▼▼▼

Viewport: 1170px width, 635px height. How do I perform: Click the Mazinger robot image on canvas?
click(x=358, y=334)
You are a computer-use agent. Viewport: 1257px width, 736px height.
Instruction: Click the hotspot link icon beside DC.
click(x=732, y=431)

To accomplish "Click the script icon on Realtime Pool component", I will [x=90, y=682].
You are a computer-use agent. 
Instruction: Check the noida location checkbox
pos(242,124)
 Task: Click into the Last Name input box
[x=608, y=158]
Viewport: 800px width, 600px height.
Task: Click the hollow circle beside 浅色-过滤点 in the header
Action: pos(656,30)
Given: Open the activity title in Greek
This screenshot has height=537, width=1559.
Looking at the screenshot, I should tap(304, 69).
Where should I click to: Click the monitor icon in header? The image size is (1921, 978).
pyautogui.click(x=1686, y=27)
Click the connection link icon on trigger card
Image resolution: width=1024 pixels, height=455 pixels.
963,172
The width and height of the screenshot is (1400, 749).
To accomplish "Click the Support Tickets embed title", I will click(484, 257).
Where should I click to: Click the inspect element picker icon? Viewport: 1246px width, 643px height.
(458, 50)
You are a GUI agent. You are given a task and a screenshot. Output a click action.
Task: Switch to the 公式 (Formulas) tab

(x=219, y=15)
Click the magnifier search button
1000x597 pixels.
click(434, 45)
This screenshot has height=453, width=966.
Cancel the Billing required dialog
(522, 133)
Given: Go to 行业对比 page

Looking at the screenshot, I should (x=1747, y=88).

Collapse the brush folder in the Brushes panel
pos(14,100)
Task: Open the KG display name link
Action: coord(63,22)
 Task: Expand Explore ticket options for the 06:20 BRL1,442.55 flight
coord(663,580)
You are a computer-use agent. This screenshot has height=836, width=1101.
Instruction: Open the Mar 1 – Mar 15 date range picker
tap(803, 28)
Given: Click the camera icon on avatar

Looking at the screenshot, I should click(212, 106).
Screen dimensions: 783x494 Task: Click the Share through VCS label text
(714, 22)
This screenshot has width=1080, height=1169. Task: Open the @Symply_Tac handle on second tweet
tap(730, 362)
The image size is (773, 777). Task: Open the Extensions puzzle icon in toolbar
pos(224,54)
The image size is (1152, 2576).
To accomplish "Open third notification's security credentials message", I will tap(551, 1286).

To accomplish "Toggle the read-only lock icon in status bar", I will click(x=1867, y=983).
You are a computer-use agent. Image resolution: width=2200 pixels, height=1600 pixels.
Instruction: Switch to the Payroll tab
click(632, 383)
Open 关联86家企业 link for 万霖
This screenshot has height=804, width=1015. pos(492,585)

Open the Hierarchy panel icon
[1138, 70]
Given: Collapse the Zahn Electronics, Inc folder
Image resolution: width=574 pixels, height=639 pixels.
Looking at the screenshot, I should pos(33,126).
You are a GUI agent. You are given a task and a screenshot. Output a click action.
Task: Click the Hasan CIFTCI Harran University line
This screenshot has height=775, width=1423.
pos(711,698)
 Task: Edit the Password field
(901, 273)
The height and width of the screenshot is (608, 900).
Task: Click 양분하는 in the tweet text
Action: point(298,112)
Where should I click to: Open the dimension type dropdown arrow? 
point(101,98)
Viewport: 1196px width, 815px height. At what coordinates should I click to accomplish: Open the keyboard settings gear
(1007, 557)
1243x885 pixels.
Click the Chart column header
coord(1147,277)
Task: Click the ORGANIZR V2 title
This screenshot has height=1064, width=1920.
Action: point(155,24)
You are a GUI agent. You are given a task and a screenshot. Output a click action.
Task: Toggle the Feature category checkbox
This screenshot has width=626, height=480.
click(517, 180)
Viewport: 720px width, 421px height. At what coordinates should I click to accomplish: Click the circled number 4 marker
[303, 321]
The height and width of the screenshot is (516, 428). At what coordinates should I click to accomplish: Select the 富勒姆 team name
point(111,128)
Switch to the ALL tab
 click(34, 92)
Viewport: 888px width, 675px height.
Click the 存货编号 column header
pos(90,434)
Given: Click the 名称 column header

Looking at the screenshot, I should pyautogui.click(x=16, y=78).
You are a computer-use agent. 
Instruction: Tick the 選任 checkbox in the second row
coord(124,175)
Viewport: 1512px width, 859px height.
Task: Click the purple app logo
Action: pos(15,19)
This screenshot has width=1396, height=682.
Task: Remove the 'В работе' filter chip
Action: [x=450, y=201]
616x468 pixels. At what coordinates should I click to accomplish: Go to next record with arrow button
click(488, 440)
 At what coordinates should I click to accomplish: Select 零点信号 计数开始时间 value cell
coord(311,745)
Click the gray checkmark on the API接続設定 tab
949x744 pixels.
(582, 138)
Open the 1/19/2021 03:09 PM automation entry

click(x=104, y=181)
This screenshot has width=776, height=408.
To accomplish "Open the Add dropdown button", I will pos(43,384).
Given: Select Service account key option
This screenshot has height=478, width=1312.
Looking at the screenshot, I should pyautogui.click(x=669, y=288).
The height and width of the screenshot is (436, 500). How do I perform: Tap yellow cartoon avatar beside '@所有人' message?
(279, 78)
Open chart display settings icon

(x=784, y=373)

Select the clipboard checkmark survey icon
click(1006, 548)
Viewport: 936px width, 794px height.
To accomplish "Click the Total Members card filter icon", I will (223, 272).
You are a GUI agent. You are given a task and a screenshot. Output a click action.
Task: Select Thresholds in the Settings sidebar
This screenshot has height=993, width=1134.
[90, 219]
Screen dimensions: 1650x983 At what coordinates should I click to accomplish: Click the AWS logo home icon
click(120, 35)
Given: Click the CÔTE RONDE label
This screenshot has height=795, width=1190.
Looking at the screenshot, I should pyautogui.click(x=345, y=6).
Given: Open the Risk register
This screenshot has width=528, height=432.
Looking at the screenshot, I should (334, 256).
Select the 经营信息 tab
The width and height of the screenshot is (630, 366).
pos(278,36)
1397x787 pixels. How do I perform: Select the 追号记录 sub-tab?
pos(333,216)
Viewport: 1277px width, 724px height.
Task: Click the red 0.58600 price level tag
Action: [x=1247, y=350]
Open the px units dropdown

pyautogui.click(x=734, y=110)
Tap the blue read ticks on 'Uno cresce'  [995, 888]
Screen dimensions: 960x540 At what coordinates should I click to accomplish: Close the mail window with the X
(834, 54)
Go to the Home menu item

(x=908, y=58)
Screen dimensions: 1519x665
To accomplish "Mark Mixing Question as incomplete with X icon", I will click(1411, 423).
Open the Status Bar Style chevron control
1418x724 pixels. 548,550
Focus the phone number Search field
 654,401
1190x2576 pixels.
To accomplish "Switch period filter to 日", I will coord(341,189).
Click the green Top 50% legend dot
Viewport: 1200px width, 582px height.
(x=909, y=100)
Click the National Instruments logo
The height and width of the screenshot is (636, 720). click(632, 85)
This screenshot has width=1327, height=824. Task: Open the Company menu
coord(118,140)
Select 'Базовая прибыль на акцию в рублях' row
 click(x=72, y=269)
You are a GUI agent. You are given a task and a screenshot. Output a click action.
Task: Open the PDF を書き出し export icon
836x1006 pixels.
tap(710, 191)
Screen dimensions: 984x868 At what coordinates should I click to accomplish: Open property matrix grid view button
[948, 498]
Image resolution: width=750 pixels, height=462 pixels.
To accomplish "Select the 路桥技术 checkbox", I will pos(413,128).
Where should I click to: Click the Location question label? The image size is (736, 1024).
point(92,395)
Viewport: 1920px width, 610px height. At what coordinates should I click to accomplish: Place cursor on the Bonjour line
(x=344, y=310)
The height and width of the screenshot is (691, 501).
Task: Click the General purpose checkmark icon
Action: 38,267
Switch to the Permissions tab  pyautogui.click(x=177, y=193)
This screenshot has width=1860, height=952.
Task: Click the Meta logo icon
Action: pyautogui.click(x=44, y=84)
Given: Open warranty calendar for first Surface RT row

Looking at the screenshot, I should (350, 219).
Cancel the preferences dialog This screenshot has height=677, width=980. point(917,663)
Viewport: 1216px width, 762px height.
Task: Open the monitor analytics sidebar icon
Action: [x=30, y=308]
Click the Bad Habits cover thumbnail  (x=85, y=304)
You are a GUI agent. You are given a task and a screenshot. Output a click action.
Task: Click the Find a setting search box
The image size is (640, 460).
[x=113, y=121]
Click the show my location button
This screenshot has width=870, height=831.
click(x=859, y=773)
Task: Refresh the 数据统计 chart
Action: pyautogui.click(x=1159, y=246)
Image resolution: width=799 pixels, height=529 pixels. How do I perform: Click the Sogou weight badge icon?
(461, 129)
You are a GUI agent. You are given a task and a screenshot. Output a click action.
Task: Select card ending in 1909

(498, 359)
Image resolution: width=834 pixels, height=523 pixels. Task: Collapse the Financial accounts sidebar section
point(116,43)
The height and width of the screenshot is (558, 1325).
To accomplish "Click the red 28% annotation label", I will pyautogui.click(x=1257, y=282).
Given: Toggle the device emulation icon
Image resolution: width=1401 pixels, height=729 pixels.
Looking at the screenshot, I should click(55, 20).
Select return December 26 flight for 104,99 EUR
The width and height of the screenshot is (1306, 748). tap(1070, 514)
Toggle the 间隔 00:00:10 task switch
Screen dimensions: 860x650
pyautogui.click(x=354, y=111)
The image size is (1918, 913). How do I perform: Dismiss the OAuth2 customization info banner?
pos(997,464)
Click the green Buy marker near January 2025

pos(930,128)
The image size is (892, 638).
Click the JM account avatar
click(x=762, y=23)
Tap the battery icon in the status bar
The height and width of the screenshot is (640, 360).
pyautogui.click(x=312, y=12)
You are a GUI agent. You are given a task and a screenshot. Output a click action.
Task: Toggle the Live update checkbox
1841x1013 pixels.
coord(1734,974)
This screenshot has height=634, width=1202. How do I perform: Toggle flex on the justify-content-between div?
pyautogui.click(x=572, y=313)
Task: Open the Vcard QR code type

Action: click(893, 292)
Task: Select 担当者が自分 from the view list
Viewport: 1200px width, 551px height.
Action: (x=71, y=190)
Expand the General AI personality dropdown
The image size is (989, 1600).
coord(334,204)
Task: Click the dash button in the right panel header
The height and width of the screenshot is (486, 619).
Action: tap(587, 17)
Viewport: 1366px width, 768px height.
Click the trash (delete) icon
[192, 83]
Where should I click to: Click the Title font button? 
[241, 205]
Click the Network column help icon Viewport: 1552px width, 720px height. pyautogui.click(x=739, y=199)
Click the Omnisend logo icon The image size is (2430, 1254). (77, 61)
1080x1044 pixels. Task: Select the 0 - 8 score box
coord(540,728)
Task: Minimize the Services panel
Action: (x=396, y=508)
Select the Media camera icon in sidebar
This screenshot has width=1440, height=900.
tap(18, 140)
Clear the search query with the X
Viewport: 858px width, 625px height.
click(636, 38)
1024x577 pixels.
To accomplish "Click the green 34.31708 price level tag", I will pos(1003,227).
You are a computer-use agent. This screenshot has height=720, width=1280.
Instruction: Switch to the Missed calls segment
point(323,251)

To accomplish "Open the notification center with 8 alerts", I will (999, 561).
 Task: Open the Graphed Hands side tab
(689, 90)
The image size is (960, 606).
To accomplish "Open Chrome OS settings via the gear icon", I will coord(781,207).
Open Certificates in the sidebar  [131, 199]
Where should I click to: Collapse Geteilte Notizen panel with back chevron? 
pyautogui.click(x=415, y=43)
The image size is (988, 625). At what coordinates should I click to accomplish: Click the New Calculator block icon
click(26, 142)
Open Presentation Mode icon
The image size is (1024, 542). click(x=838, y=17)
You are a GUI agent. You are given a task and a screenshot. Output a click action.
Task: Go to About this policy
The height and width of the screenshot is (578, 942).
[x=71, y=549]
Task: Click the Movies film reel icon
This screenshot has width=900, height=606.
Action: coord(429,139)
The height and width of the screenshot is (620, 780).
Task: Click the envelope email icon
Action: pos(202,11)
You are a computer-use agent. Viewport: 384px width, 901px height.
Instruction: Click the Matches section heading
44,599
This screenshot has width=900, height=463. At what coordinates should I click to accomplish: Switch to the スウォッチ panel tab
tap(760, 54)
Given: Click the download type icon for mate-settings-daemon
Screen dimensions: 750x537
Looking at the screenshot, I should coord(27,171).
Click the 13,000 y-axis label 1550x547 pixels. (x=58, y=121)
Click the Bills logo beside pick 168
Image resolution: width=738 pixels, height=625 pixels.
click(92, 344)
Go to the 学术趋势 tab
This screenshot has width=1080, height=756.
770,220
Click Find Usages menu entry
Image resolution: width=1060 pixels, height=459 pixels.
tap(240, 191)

▲▲▲

TASK DETAILS. Tally the lines of the material in which the word "read" appears. Output the count alone.

SOLUTION. 2